### SELECTED EXTRACT

— Begin —

Cash and Equivalents
— We consider investments with original maturities of 90 days or less to be cash equivalents.
Property and Equipment -
Property and Equipment are stated at historical cost less accumulated depreciation and amortization. Cost represents the purchase
price of the asset and other costs incurred to bring the asset into its existing use. Depreciation is provided on a straight-line
basis over the assets' estimated useful lives. The useful lives of the assets are as follows: machinery and equipment 3 years,
office equipment 3 years, vehicles 5 years. Additions and improvements are capitalized while routine repairs and maintenance are
charged to expense as incurred. Upon sale or disposition, the historically recorded asset cost and accumulated depreciation are
removed from the accounts and the net amount less proceeds from disposal is charged or credited to other income / expense.
Leases- In February
2016, the FASB established Topic 842, Leases, by issuing ASU No. 2016-02, which requires lessees to recognize the rights and
obligations created by leases on the balance sheet and disclose key information about leasing arrangements. Topic 842 was subsequently
amended by ASU No. 2018-11, Targeted Improvements, ASU No. 2018-10, Codification Improvements to Topic 842, and ASU No.
2018-01, Land Easement Practical Expedient for Transition to Topic 842. The new standard establishes a right-of-use model
(ROU) that requires a lessee to recognize a ROU asset and lease liability on the balance sheet for all leases with a term longer
than 12 months. Leases will be classified as finance or operating, with classification affecting the pattern and classification
of expense recognition in the statement of operations.

— End —

### SET OF TASKS
1 – According to the accounting policies excerpt, over how many years are vehicles depreciated?
2 – Write the next few sentences of the accounting policies excerpt, picking up after its final sentence on lease classification.

### DATA RECORDS

— Begin —

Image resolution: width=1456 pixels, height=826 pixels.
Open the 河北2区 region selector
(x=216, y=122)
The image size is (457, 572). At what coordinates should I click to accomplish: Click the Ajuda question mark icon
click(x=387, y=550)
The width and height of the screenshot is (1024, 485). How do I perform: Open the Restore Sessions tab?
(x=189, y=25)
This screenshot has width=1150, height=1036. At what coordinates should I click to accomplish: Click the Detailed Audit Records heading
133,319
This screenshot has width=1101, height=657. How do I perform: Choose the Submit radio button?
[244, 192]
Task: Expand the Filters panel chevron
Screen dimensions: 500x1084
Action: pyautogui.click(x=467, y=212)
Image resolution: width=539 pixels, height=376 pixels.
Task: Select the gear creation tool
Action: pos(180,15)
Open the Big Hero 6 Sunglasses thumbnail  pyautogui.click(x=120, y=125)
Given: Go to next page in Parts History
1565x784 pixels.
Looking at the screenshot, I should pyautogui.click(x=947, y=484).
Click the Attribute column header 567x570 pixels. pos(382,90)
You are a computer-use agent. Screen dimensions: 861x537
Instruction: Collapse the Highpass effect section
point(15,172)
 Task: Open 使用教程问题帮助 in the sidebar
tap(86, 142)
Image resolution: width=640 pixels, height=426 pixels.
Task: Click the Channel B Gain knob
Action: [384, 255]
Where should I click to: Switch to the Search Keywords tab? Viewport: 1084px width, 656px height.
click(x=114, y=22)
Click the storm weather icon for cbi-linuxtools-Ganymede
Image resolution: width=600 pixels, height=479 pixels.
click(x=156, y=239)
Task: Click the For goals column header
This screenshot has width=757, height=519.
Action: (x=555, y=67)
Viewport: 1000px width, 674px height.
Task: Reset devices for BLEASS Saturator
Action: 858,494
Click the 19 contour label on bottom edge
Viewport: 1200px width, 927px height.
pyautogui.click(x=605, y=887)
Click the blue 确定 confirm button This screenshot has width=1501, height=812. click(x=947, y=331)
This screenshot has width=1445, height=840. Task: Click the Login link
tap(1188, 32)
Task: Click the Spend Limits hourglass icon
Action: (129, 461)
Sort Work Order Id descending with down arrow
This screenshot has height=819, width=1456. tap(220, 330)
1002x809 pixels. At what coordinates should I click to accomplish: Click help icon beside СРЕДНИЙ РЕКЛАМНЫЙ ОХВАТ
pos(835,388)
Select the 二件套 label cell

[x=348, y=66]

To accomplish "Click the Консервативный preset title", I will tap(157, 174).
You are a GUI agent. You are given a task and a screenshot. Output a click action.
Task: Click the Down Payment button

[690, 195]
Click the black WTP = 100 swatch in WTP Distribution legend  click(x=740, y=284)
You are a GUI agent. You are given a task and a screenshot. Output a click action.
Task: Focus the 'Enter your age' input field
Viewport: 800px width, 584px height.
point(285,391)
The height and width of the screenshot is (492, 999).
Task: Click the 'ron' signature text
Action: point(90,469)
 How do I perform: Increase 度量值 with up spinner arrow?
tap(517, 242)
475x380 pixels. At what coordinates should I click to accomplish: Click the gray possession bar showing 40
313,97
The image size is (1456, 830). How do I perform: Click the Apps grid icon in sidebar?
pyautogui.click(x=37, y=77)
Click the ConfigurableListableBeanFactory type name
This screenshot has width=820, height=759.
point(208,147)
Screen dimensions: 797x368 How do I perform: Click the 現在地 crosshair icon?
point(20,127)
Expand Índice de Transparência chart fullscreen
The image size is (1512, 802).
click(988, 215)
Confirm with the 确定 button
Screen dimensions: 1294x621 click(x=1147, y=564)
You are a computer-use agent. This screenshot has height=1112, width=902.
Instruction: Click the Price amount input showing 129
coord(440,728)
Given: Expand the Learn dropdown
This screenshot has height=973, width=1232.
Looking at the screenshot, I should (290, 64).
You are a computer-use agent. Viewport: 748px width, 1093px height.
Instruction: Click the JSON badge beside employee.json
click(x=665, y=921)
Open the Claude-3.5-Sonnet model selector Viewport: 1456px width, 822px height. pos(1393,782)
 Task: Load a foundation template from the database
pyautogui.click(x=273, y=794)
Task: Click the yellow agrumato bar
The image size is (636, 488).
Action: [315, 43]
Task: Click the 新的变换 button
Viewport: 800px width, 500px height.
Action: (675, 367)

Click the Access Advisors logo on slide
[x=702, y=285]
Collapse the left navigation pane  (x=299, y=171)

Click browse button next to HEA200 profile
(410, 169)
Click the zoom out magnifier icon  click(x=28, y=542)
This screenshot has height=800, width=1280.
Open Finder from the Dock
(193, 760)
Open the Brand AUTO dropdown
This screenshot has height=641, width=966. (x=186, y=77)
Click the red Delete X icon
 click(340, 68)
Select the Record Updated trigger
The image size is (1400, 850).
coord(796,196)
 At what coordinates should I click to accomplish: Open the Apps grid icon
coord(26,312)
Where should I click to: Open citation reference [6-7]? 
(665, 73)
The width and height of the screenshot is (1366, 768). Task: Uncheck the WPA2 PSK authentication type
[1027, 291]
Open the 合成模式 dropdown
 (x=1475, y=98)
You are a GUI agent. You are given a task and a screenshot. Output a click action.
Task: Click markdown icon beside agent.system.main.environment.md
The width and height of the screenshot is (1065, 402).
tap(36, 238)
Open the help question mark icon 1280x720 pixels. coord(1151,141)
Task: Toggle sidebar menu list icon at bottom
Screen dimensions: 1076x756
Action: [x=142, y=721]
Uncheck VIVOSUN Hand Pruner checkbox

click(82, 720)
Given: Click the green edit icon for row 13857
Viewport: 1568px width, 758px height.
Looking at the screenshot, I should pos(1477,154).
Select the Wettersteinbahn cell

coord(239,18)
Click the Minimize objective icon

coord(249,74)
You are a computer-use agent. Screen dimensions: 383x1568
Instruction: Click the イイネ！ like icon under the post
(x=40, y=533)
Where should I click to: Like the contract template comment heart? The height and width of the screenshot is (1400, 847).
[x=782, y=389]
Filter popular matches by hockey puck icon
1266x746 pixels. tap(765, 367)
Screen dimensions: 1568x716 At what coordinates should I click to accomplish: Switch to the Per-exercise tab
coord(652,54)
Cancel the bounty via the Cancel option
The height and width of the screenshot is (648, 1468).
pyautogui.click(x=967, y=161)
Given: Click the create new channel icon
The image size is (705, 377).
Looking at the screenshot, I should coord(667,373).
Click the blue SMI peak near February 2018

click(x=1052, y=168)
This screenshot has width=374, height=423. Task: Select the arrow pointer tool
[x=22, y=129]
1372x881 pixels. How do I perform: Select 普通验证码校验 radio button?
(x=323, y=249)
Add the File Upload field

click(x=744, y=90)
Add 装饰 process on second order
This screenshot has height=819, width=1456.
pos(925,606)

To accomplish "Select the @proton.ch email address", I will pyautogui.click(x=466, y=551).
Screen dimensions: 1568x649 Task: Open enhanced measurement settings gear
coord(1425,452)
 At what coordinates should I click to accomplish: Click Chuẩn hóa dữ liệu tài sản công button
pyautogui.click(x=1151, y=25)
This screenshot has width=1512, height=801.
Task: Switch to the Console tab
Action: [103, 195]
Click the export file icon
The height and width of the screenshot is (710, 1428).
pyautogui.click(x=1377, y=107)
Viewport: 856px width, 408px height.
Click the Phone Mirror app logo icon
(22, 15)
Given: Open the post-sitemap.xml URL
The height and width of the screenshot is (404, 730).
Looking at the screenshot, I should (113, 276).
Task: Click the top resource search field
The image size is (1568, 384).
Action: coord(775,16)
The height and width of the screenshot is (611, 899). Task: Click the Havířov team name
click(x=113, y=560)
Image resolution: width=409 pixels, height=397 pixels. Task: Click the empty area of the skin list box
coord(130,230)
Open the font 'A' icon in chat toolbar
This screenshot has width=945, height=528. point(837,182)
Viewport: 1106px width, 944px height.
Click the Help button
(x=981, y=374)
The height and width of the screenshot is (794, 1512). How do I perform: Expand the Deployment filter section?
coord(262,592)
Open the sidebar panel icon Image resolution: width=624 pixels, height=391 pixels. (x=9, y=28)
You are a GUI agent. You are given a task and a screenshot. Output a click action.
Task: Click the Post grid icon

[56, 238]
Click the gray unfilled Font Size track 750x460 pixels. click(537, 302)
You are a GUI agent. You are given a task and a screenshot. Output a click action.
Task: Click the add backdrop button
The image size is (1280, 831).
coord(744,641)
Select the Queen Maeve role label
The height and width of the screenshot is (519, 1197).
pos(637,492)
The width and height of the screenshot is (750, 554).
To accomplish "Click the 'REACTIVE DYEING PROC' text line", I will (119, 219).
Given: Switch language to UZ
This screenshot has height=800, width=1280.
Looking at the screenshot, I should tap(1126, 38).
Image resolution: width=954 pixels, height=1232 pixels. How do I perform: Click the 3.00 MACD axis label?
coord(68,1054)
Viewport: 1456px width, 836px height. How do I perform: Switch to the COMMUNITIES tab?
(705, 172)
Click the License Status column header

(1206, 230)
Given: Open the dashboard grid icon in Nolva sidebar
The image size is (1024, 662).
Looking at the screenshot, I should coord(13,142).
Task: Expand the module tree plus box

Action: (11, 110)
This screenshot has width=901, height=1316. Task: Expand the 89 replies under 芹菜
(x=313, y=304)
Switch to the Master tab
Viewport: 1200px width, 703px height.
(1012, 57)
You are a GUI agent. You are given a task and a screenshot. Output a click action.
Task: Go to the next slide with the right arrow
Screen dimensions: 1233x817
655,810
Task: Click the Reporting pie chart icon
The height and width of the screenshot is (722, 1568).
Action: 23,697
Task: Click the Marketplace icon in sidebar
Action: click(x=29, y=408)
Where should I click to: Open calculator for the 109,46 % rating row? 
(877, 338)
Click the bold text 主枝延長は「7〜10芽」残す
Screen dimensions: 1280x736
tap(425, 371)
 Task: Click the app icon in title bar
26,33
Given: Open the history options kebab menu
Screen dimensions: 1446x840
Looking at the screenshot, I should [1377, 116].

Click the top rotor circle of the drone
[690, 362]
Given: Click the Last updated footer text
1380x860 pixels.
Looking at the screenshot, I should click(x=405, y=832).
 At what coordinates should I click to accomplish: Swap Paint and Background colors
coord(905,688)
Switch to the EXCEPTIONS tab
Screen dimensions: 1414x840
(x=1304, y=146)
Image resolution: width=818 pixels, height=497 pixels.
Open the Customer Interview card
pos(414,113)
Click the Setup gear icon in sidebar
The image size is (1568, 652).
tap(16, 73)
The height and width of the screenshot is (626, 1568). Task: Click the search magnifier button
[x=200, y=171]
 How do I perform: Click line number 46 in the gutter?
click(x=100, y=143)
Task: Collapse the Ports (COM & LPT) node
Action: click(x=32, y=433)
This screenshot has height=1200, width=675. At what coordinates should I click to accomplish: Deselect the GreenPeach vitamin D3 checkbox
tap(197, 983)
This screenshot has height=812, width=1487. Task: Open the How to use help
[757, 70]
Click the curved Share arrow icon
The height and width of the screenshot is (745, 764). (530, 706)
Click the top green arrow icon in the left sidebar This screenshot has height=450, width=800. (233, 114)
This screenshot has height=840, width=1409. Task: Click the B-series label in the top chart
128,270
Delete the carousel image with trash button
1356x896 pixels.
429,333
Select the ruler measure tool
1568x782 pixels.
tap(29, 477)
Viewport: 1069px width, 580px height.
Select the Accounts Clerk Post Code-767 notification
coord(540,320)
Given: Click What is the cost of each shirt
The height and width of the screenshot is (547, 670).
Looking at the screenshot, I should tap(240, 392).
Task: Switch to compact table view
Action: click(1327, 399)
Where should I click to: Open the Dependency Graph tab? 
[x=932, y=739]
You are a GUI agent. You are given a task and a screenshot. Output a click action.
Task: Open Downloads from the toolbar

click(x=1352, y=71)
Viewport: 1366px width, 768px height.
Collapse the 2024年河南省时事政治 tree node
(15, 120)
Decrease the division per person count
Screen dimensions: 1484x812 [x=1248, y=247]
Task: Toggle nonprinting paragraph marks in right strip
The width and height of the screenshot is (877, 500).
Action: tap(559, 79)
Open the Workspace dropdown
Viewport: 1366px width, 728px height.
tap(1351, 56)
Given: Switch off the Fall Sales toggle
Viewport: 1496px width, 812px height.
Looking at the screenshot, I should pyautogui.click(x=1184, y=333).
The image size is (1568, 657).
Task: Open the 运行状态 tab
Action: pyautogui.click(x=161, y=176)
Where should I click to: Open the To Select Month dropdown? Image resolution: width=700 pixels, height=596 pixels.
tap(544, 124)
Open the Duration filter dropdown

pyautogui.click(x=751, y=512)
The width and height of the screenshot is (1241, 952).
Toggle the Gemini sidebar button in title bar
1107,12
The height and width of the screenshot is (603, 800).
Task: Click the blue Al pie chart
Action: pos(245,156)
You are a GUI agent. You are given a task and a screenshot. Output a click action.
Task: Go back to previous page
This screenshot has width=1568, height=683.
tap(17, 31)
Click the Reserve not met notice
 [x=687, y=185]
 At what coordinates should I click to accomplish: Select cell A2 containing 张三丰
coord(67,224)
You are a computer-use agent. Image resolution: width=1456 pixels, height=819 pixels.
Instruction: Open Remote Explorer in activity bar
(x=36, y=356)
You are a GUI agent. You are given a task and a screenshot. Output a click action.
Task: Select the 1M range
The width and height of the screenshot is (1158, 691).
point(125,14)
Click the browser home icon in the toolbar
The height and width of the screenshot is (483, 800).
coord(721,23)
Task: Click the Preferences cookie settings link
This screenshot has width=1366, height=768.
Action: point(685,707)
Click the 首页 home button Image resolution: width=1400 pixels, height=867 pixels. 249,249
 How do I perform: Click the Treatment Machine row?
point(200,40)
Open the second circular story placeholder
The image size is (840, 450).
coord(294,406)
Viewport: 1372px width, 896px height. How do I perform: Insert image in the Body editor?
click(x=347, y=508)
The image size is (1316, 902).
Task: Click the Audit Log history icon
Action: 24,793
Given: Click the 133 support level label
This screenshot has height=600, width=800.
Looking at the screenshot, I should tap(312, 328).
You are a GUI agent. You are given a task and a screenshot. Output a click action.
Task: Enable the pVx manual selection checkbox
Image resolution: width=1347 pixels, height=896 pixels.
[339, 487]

— End —

### OUTPUTS IN ORDER
1 – 5 years

2 –
The new standard became
effective April 1, 2019. A modified retrospective transition approach is required, applying the new standard to all leases existing
at the date of initial application. An entity may choose to use either (1) its effective date or (2) the beginning of the earliest
comparative period presented in the financial statements as its date of initial application. If an entity chooses the second option,
the transition requirements for existing leases also apply to leases entered into between the date of initial application and the
effective date. The entity must also recast its comparative period financial statements and provide the disclosures required by
the new standard for the comparative periods. The Company adopted the new standard on April 1, 2019 using the modified retrospective
transition approach as of the effective date of the initial application. Consequently, financial information will not be updated
and the disclosures required under the new standard will not be provided for dates and periods before January 1, 2019. The new
standard provides a number of optional practical expedients in transition. The Company elected the “package of practical
expedients”, which permits entities not to reassess under the new lease standard prior conclusions about lease identification,
lease classification and initial direct costs. The Company does not expect to elect the use-of-hindsight or the practical expedient
pertaining to land easements.
The most significant effects
of the adoption of the new standard relate to the recognition of new ROU assets and lease labilities on our balance sheet for office
operating leases and providing significant new disclosures about our leasing activities.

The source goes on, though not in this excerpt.